In order to find the most harmful storm types with respect to population health, fatalities and injuries from 1996-2011 were aggregated per storm type, and those in the top quantile were plotted.

data$sumFatInj <- data$FATALITIES + data$INJURIES
values1 <- as.vector(unlist(lapply(split(data$sumFatInj, data$EVTYPE), sum)))
names1 <- names(lapply(split(data$sumFatInj, data$EVTYPE), sum))
df1 <- data.frame(event = names1, fatalInj = values1)
## plot 25% most harmful events
top25 <- quantile(df1[,2])[4]
df1 <- df1[df1$fatalInj >= top25,]
cols <- brewer.pal(n = nrow(df1), name = "RdBu")
## Warning in brewer.pal(n = nrow(df1), name = "RdBu"): n too large, allowed maximum for palette RdBu is 11
## Returning the palette you asked for with that many colors
par(mar=c(12, 6, 4, 4))
barplot(df1$fatalInj, col=cols, density=80, ylim=c(0, max(df1[,2]+1000)), 
        main=c("Top 25% most harmful storm types in the USA \n with respect to population health"), 
        ylab="Total Fatalities + Injuries (1996-2011)", 
        names.arg = df1[,1], las=2, cex.axis = .75)

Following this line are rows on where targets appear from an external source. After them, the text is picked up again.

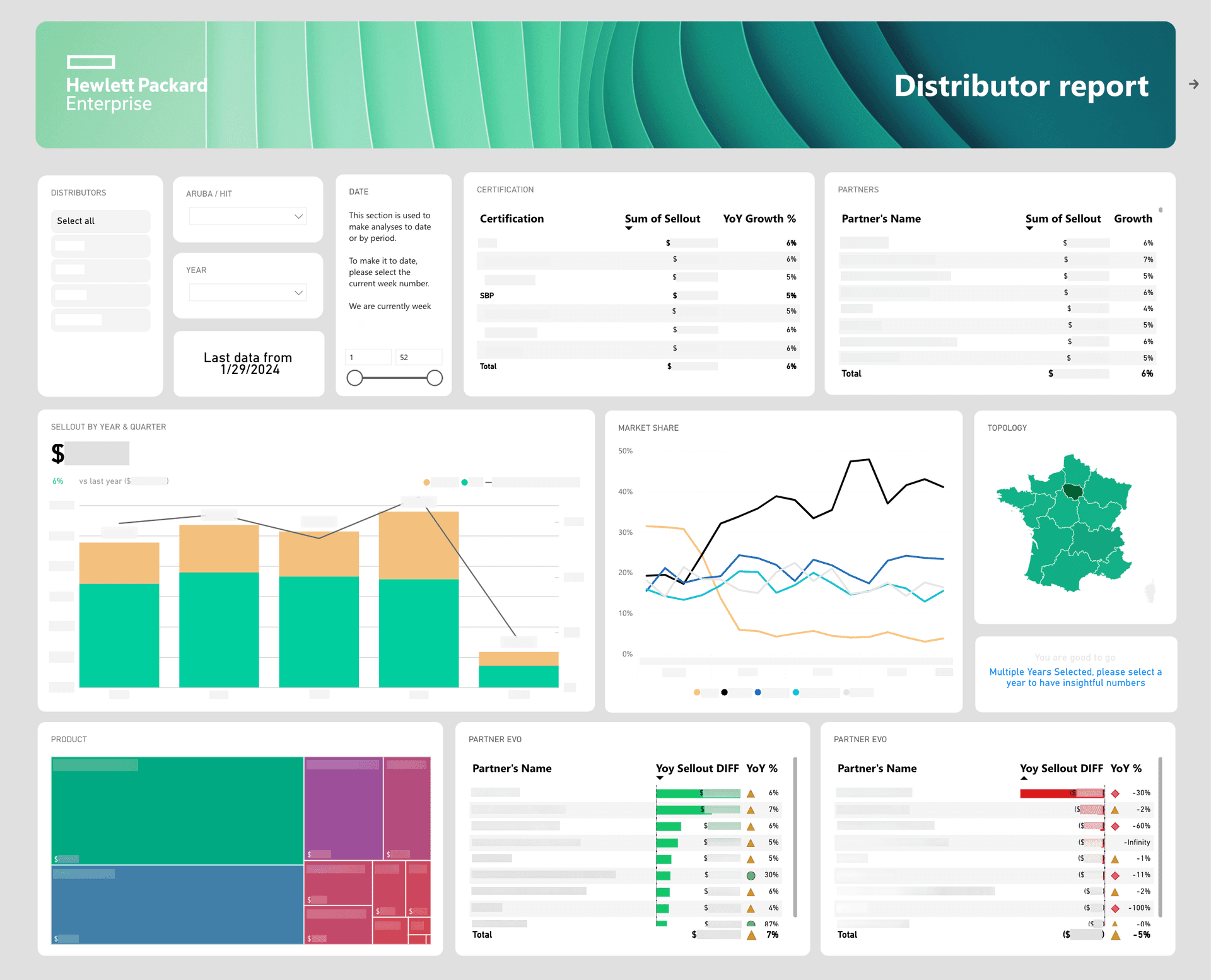1211x980 pixels.
Task: Toggle the orange legend marker in Sellout chart
Action: pyautogui.click(x=426, y=482)
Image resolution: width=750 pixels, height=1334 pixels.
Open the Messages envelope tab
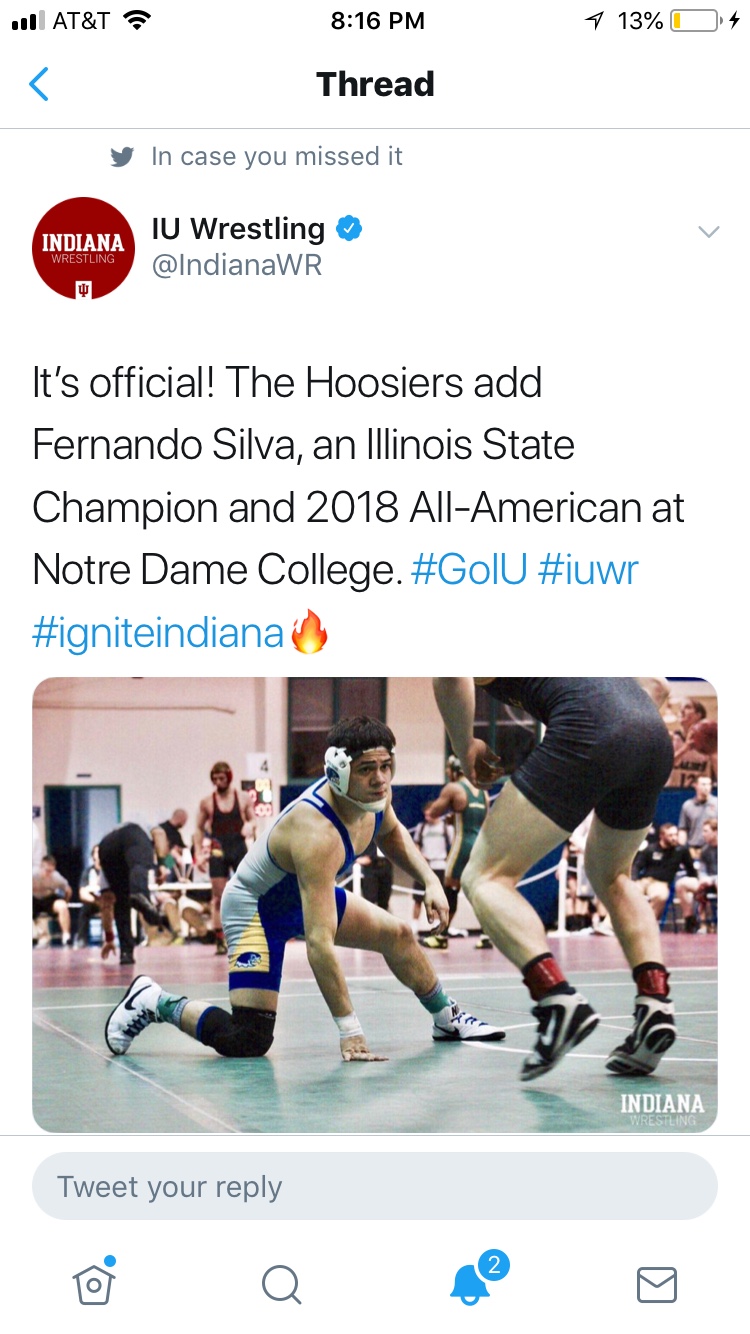[x=657, y=1284]
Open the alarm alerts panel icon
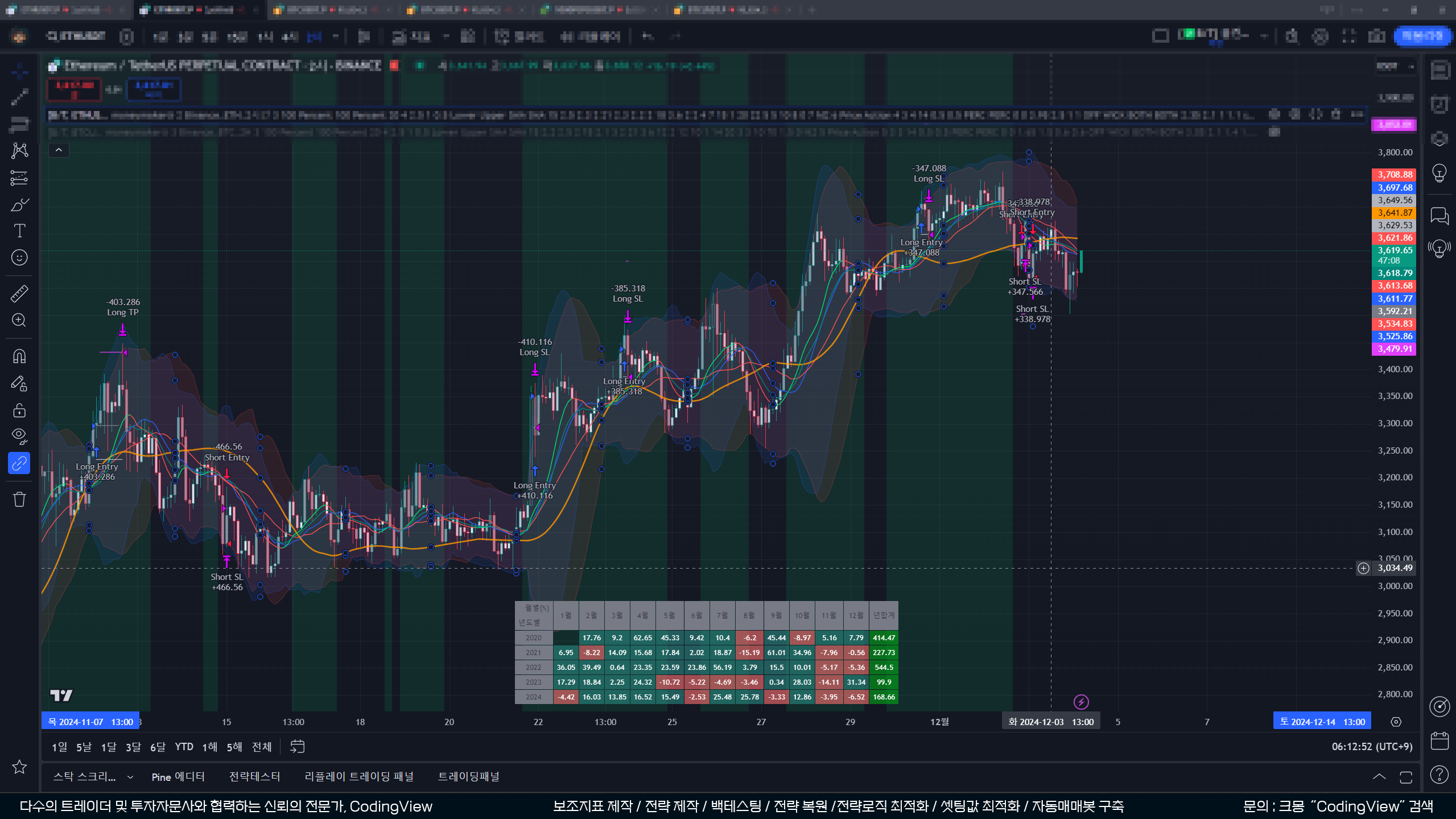The image size is (1456, 819). click(x=1439, y=105)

According to the plot, the storm types causing the most harm to the general population in terms of fatalities + injuries are the following: EXCESSIVE HEAT, FLASH FLOOD, HAIL, HEAT, HEAVY SNOW, HIGH WIND, LIGHTNING, THUNDERSTORM WIND, TORNADO, WILDFIRE AND WINTER STORM

2. Across the United States, which types of events have the greatest economic consequences?

In order to find the most harmful storm types with respect to economic consequence, crop and property damage form 1996-2011 were aggregated per storm type, those in the top quantile weer plotted.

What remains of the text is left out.